* EXCERPT PROVIDED:
┄┄┄┄┄┄┄┄┄┄

The UN Rio+20 agenda means less freedom, happiness, true justice and human rights progress
Guest post by Paul Driessen and Duggan Flanakin
Presidential candidate Barack Obama promised that his Administration would “fundamentally transform the United States of America.” He gave a clue to exactly what he had in mind when he told now-congressional candidate Joe “The Plumber” Wurzelbacher: “When you spread the wealth around, it’s good for everybody.”
Not necessarily – especially when activists, regulators, politicians and ruling elites do all they can to ensure there is less and less wealth to spread around.
Just this week, the Civil Society Reflection Group on Global Development Perspectives released a new report to the United Nations Rio+20 Earth Summit on Sustainable Development. The executive summary of No Future Without Justice begins with the heading, “The World Is in Need of Fundamental Change.” The document then offers “solutions,” which include “universal fiscal equalization” and a “massive and absolute decoupling of well-being from resource extraction and consumption.”
The 18-member Group includes no Americans – but condemns the US and other governments for their dedication to economic growth, rather than wealth redistribution, and demands that governments play a key role in promoting “sustainability” and welfare. They insist that all governments provide universal access to public health care, guaranteed state allowances for every child, guaranteed state support for the unemployed and underemployed, and basic universal pensions and universal social security.

┄┄┄┄┄┄┄┄┄┄

* GIVEN MATERIAL:
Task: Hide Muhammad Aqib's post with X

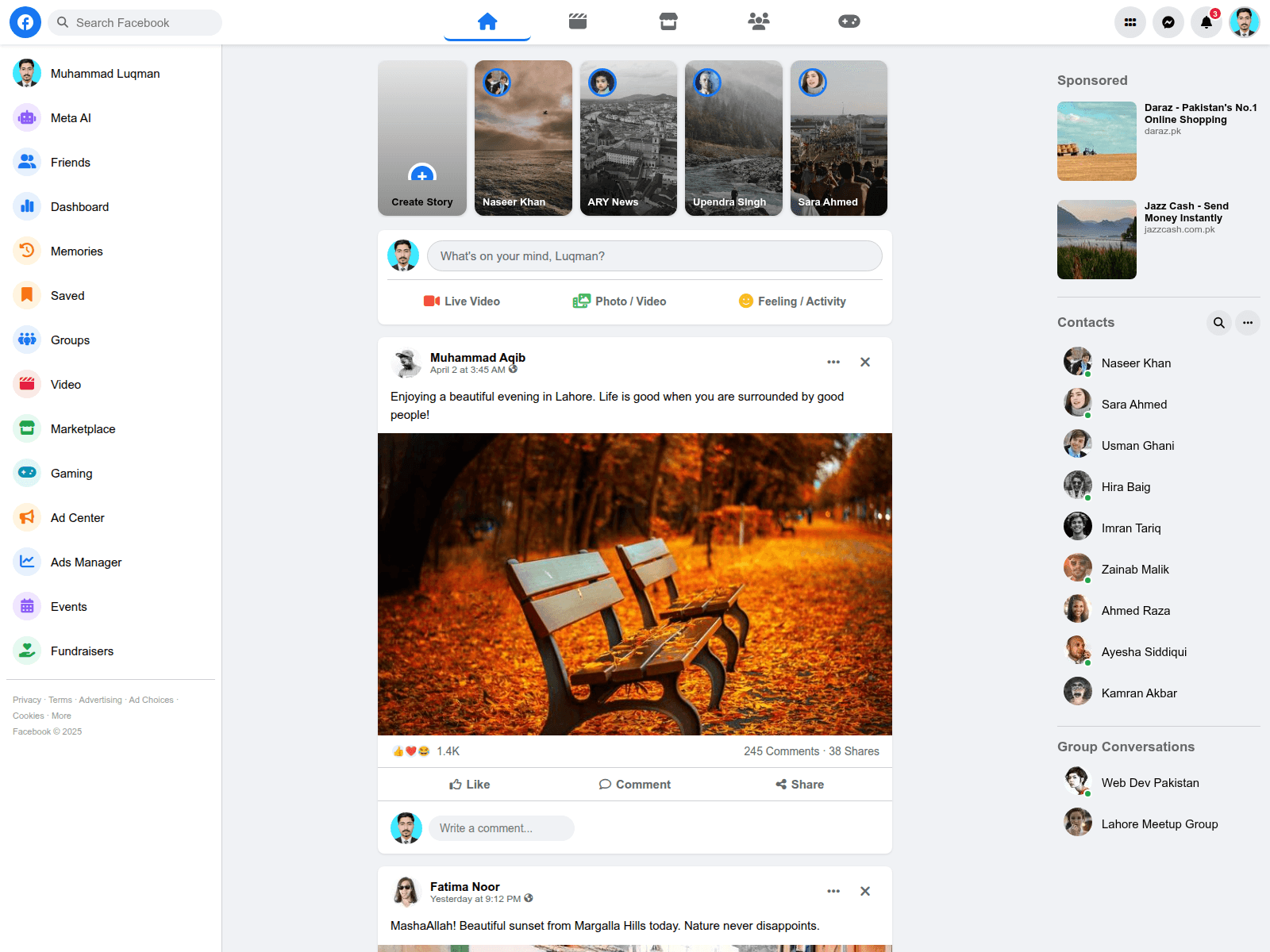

┄┄┄┄┄┄┄┄┄┄

* PROBLEM TO WORK ON:
Repeat the Rio+20 article from "Not necessarily –" up to and including "to spread around.", swapping "activists" for "campaigners".

* SOLUTION FOR THIS PROBLEM:
Not necessarily – especially when campaigners, regulators, politicians and ruling elites do all they can to ensure there is less and less wealth to spread around.